The tribe made a big commitment to that end in 2015, when Tribal Council passed a resolution authorizing $16 million in capital spending to provide a “continuum of services” to help those recovering from drug addiction. The flagship facility in that plan was the 20-bed Snowbird Treatment Center, a residential recovery center opened in December 2017. 

Dugan has seen the hope that center offers firsthand, picking up the sister of her deceased granddaughter from the facility after she graduated from the program, and witnessing firsthand the new lease on life she left with. 

“We can’t fix the problem piecemeal. We cannot put a Band-Aid on it,” she said. “We recognize that there must be a continuum of services. If an addict presents to us a sign they need help and there’s no room for them, we’ve lost them again. We’ve lost an opportunity to help them, because that opportunity may only come one time. This crisis stabilization center will help alleviate that problem and get those folks in when they present.”

The new $82 million hospital building was completed in October 2015, and it was designed with the idea of building a crisis center nearby, said Monteith. Currently, patients with severe behavioral health problems are kept in emergency room units for weeks or even months — those facilities don’t give them the help they truly need, and their long-term presence there means fewer rooms available to serve patients entering the ER with acute medical emergencies.

After months of debate, Tribal Council approved $31 million for the crisis facility in July 2018, with the hospital board committing to provide the estimated $8 million needed to finish the project. Funding was approved in a 9-2 vote, with Councilmembers Tommye Saunooke, of Painttown, and Bucky Brown, of Snowbird, voting against. Councilmember Boyd Owle, of Birdtown, was absent. 

It was a “big number,” Sneed said April 24, and it resulted in some “hard conversations,” but it’s now looking possible that the tribe will not have to pay back any of the money it borrowed to build the facility. The tribe has received the first $5.5 million distribution from Indian Health Services to pursue what’s known as the 105L lease option, which allows IHS to lease tribal buildings delivering services under the Indian Self-Determination and Education Assistance Act. 

Under the lease, IHS must compensate the tribe for “reasonable facility expenses,” according to a July 2018 letter sent to tribal leaders nationwide. The conclusion of the court case Maniilaq Association v. Burwell spurred the letter, as that decision held that IHS is required to enter into such leases upon request from tribes and tribal organizations. 

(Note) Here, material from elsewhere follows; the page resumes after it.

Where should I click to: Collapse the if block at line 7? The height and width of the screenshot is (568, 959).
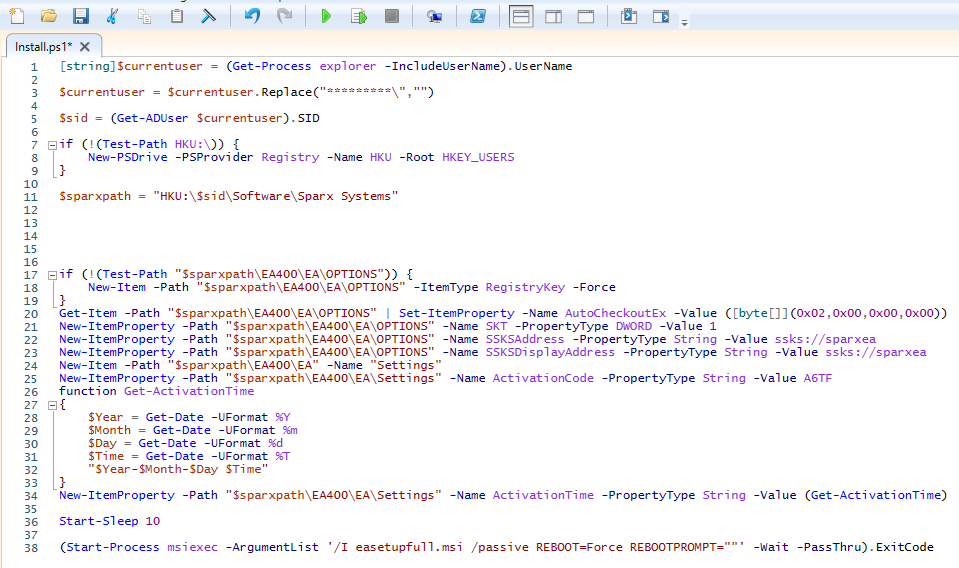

“Our hope is that will remain in perpetuity,” Sneed said of the lease payments. “If that’s the case the money that we borrowed to build this facility, the debt will be completely covered and funded by 105L lease payments.”

That will make the project much less financially burdensome, though as various speakers pointed out, it’s impossible to calculate the value of even one life saved. 

 “We can’t save everyone,” said Councilmember Richard French, of Big Cove. “We all know that. But if we can save that one person, we’ve did our job. We all hear from these people that they didn’t wake up one day and want to be in the situation they were in. We’re thankful that we’re in a situation where we can help these people.”